▶ DOCUMENT PASSAGE:
^^^^

EISA Graphics card benchmark results

Reply 20 of 50, by gdjacobs

Posted on 2017-03-06, 12:23

gdjacobs Offline

Rank l33t++

Rank: l33t++
Posts: 7626
Joined: 2015-11-03, 05:51
Location: The Great White North

To me, it's the result of an inescapable linguistic association. The implication of calling a video accelerator chip a GPU is that it will have similar flexibility to a CPU, allowing proper programmability instead of a limited menu of preset configurations. Although you could technically handle the full graphics pipeline on this generation of chip, many titles didn't use hardware TCL and opted to handle it in CPU, presumably because the way the Geforce was configurable wasn't appropriate to what programmers wanted to do.

All hail the Great Capacitor Brand Finder

Reply 21 of 50, by Scali

Posted on 2017-03-06, 12:50

Scali Offline

Rank l33t

Rank: l33t
Posts: 4873
Joined: 2014-12-13, 14:24

gdjacobs wrote:
Although you could technically handle the full graphics pipeline on this generation of chip, many titles didn't use hardware TCL and opted to handle it in CPU, presumably because the way the Geforce was configurable wasn't appropriate to what programmers wanted to do.

^^^^

▶ DO THIS:
In the forum thread on EISA graphics card benchmarks, where did many titles handle TCL instead of using the hardware?

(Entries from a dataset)
^^^^

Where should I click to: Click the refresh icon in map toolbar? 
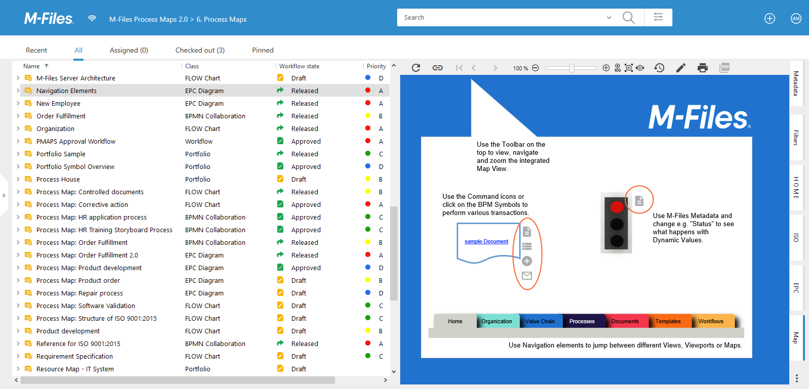pos(416,68)
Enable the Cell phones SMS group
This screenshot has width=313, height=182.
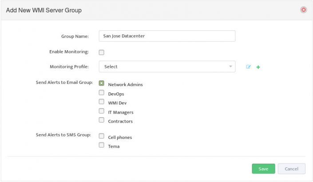click(x=102, y=136)
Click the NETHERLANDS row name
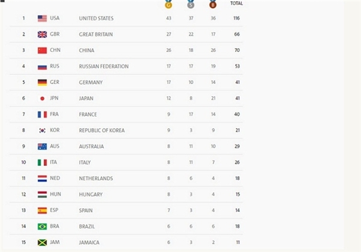Screen dimensions: 361x252 click(x=96, y=178)
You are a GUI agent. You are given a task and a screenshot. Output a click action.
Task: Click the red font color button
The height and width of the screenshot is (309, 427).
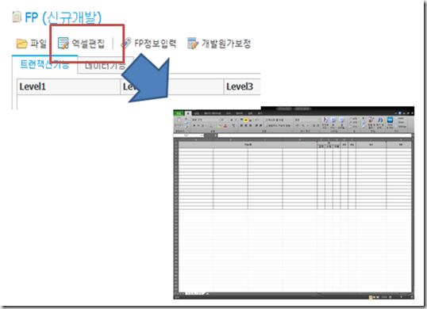(225, 126)
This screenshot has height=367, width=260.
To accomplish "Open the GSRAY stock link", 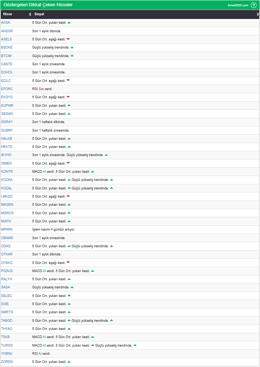I will (x=7, y=122).
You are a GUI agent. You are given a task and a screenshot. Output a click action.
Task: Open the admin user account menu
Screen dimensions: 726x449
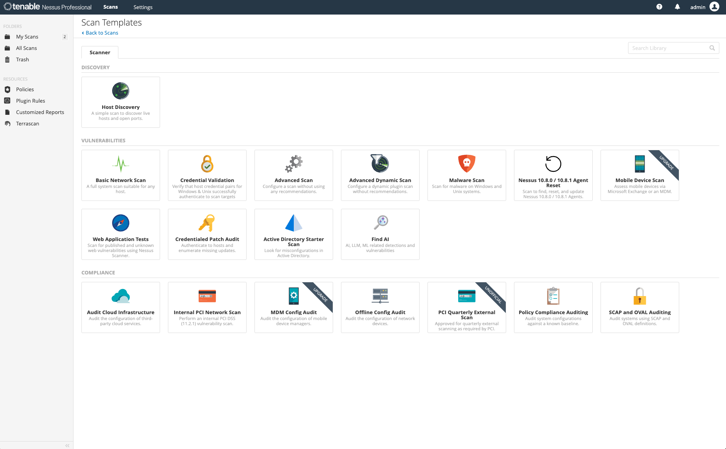704,7
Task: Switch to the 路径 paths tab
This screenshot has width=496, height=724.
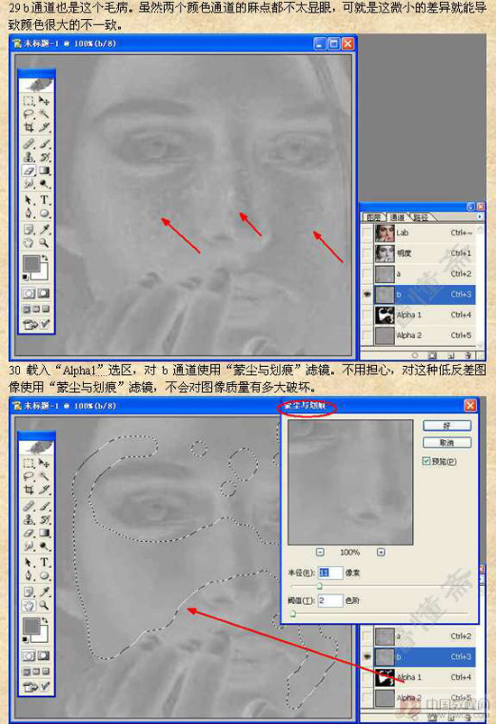Action: (x=420, y=217)
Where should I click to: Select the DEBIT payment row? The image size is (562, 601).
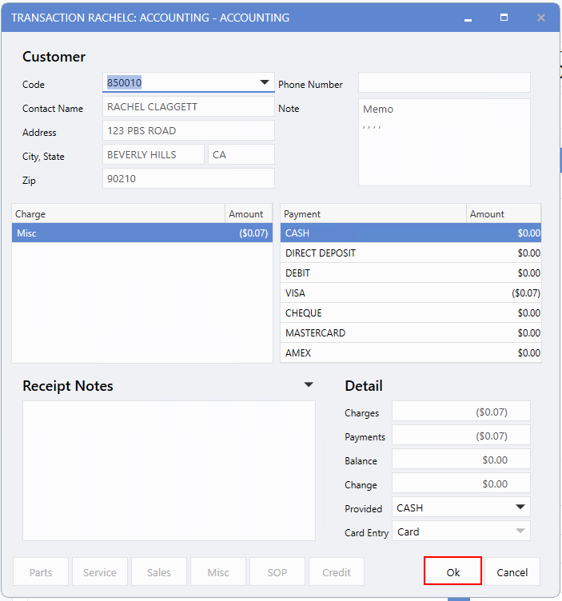point(411,273)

^^^^

▶ THE RESPONSE:
In the CPU.